WEKA (bli) | News | 16.03.2010

Beteiligungserwerb: Grundverkehr versus Kapitalverkehrsfreiheit

Erwirbt eine europäische Gesellschaft einen Gesellschaftsanteil so verstößt ein den Erwerbsakten vorgelagertes grundverkehrsbehördliches Genehmigungsverfahren gegen die Kapitalverkehrsfreiheit. (Landesgesetze sind einschränkend auszulegen)

Geschäftszahl

OGH 19.03.2010, 6 Ob 27/10d

Norm

§§ 3 Abs 2, 4 Abs 1 lit h TirGVG 1996

Leitsatz

Quintessenz:

Erwirbt eine europäische Gesellschaft einen Gesellschaftsanteil so verstößt ein den Erwerbsakten vorgelagertes grundverkehrsbehördliches Genehmigungsverfahren gegen die Kapitalverkehrsfreiheit. Diesbezügliche Landesgesetze sind einschränkend auszulegen.

OGH: Beim Erwerb eines Geschäftsanteils einer GmbH durch eine europäische Gesellschaft steht ein dem Erwerbsgeschäft vorgelagertes grundverkehrsbehördliches GenehmigungsverfahrenGenehmigungsverfahrengrundverkehrsbehördliches wie zB nach § 4 Abs 1 lit h TirGVG 1996 den Grundsätzen der Kapitalverkehrsfreiheit entgegen.

Es ist ständige Rechtsprechung des EuGH, dass Maßnahmen wie ein vorheriges verwaltungsbehördliches Genehmigungsverfahren oder Sanktionen für Verstöße gegen grundverkehrsrechtliche Bestimmungen beim Grunderwerb einen Verstoß gegen die Kapitalverkehrsfreiheit darstellen. Als geeigneter, weil weniger einschränkend, erachtet der EuGH zB ein Erklärungsverfahren im Zusammenwirken mit nachfolgenden Sanktionen für den Fall materiell rechtswidriger Erklärungen.

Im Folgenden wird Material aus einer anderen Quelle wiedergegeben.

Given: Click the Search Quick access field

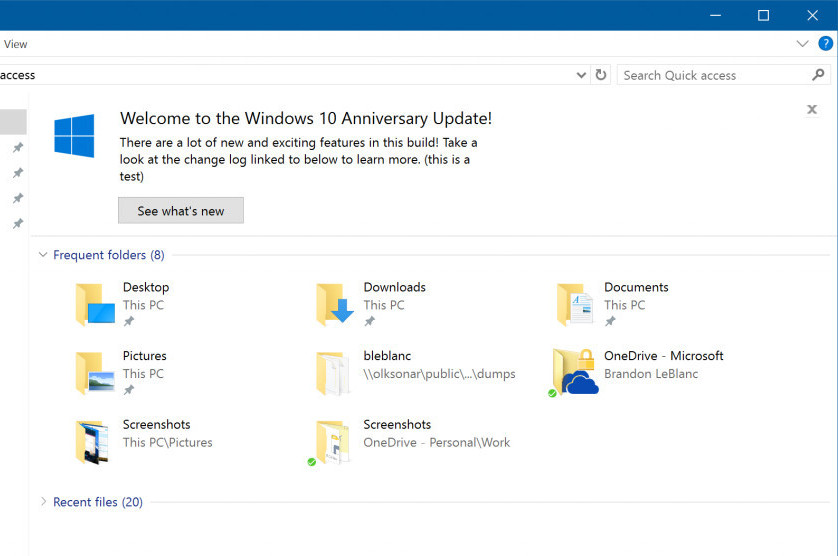Looking at the screenshot, I should pyautogui.click(x=714, y=75).
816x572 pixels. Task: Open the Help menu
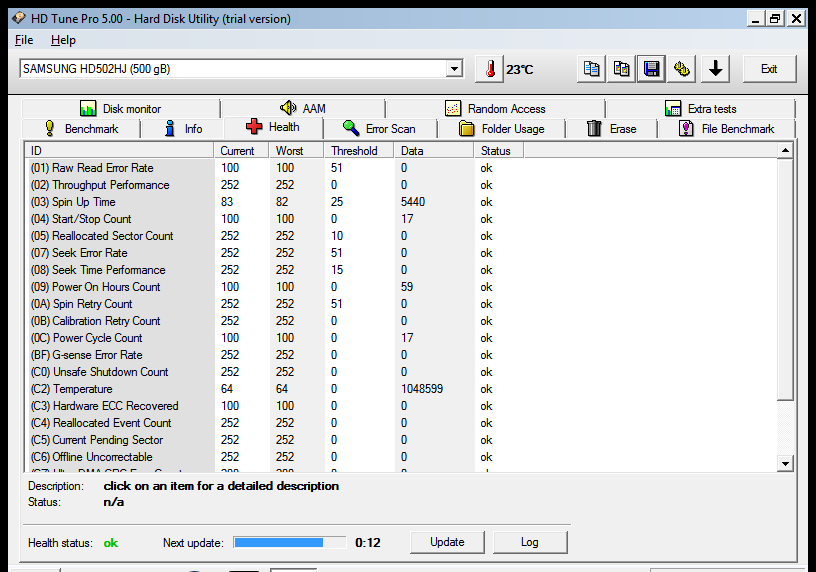pyautogui.click(x=63, y=40)
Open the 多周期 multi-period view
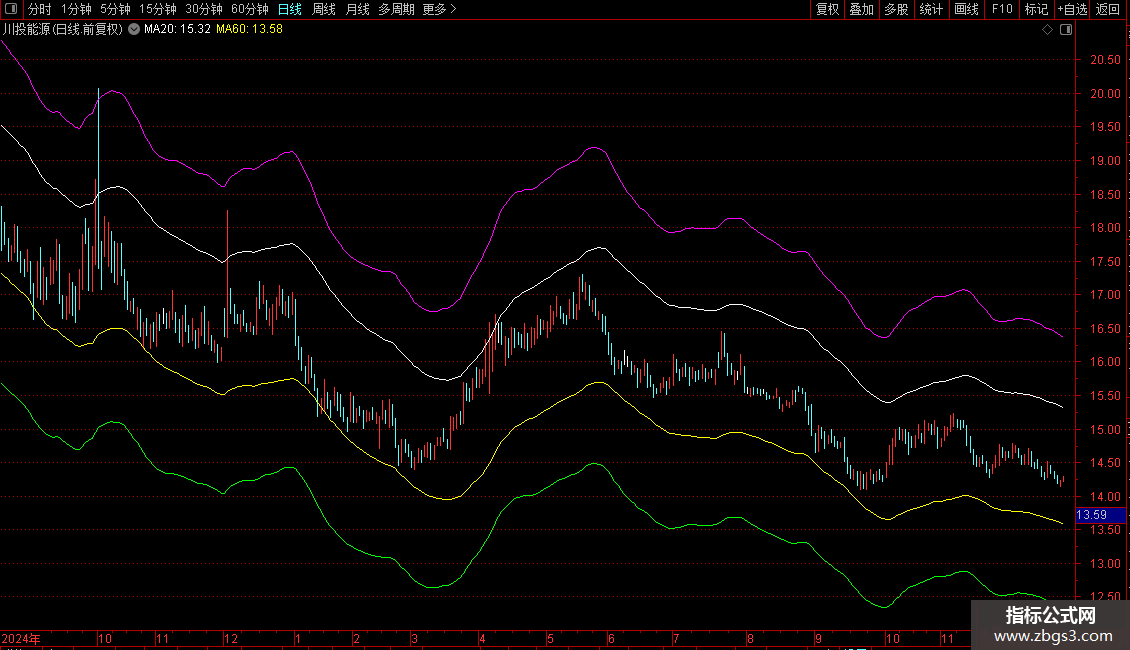 [396, 9]
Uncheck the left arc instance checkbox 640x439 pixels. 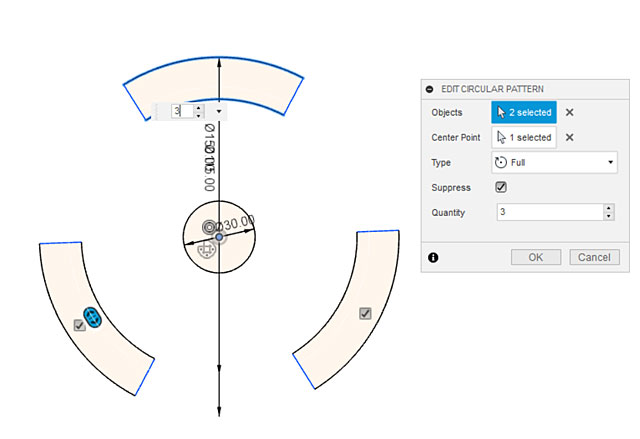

Selbst nach nationalen österreichischen Rechtsgrundlagen sind der herrschenden Auffassung (vgl ua Kalss, Gesellschaftsrechtliche Implikationen des Grundverkehrsrechts, wobl 1996, 1 ff, 45 ff) zu Folge Genehmigungspflichten der einzelnen Landesgesetze einschränkend auszulegen. Nur wenn mit dem Beteiligungserwerb tatsächlich ein Nutzungsrecht oder zumindest die Durchsetzbarkeit eines solchen Nutzungsrechts an Liegenschaften direkt verbunden ist, kann eine vorgelagerte behördliche Zustimmungspflicht greifen. Selbst Regelungen, die grundverkehrsbehördliche Genehmigungen nicht bloß auf die mit dem Erwerbsakt vermittelte Nutzungsbefugnis beschränken, sind teleologisch zu reduzieren.

Besteht nach den getroffenen gesellschaftsrechtlichen Vereinbarungen gar nicht die Möglichkeit des nicht-österreichischen Erwerbers, über Liegenschaften zu verfügen, so darf keinesfalls von einer vorgelagerten behördlichen Genehmigung ausgegangen werden.

Es besteht auch keine Veranlassung, das Firmenbuchverfahren oder ein sich daraus ergebendes Revisionsverfahren bis zum Ausgang des Grundverkehrsverfahrens zu unterbrechen. § 19 FBG sieht lediglich eine fakultative Unterbrechung vor. Im Hinblick auf die ständige Rechtsprechung des EuGH sieht der OGH hier keinen Grund für ein Abwarten der grundverkehrsbehördlichen Entscheidung.